In an upcoming blog about an Ontario court decision in which the court was tasked with sorting out a particularly acrimonious, high-conflict separation and divorce between couple.  The result was a written court ruling that took up more than 1,200 paragraphs.

Obviously, the court had quite a lot to say.  And what was especially noteworthy was the court’s attempt to “get through to” the parents in a manner that they will understand.

The court prefaces that unusually-lengthy ruling with the following comments:

In addition, of course, to the monies spent by the parties, there has been an incredible expenditure of community resources in an attempt to address the conflict this family faces.

The financial cost is just one aspect of the damage done to this family.

The emotional cost to the parties, and in particular to the children, is something that cannot be quantified.

This court heard fourteen days of trial.

This court, at the risk of being accused of being delusional or blinded by eternal optimism, has crafted a decision pursuant to which the court is optimistic that the respondent father’s mentality can be changed from one of “war” as it has been described until now, to one in which the objective is changed from “winning” and “destroying” the other parent to one in which the objective is to have an environment pursuant to which the children can be free to love both parents and can freely move back and forth between them willingly, happily and without the need for the intervention of any of the resources earlier referred to.

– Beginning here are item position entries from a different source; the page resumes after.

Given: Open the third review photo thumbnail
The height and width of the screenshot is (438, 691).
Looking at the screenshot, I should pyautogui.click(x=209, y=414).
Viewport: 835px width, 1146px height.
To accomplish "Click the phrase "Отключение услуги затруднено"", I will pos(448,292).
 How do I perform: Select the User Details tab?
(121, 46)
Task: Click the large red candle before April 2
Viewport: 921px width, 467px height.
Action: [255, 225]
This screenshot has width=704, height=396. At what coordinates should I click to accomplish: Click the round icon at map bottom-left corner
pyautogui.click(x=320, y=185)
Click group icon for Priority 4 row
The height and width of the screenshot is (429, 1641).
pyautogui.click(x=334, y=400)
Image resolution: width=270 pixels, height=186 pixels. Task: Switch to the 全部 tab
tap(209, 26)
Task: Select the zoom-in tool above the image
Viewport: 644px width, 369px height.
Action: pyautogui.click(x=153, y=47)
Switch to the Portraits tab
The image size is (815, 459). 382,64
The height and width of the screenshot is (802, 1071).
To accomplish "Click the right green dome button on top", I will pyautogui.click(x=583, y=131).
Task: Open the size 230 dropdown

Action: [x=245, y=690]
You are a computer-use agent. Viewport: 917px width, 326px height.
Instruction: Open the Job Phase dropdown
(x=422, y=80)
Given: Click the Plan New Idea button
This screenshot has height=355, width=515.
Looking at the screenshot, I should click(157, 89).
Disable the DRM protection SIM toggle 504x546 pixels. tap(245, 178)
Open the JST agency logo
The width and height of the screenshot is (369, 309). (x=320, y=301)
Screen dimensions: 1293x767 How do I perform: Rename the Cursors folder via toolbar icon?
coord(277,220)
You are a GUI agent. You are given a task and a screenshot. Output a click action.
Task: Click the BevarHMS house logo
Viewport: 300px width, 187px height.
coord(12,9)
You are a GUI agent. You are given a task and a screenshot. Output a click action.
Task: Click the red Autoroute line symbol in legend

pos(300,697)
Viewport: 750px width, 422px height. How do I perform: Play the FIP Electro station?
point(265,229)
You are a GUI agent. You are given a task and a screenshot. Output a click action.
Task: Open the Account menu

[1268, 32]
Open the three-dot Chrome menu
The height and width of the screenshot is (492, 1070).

This court is not naïve and does not expect that that will occur overnight but on the other hand, this court believes that if it did not try to create that situation it would have let these children down and simply “given up” on them. This court is not prepared to do that.

The court’s next step was to comment on the approach taken by each of the parents throughout the protracted litigation, first to castigate the father, and then to laud the mother. About the father, the court used a metaphor that it hoped would resonate with the father, writing:

As will be seen in this judgment, this court has found that the respondent father has engaged in a “war” as two witnesses have indicated he characterized it at the beginning. The respondent of course denies that he said this but his actions speak far louder than any words that he could have uttered.

The respondent is an acting District Fire Chief and therefore the court has found it appropriate to use a word picture involving a ladder, being a piece of equipment associated with firefighting.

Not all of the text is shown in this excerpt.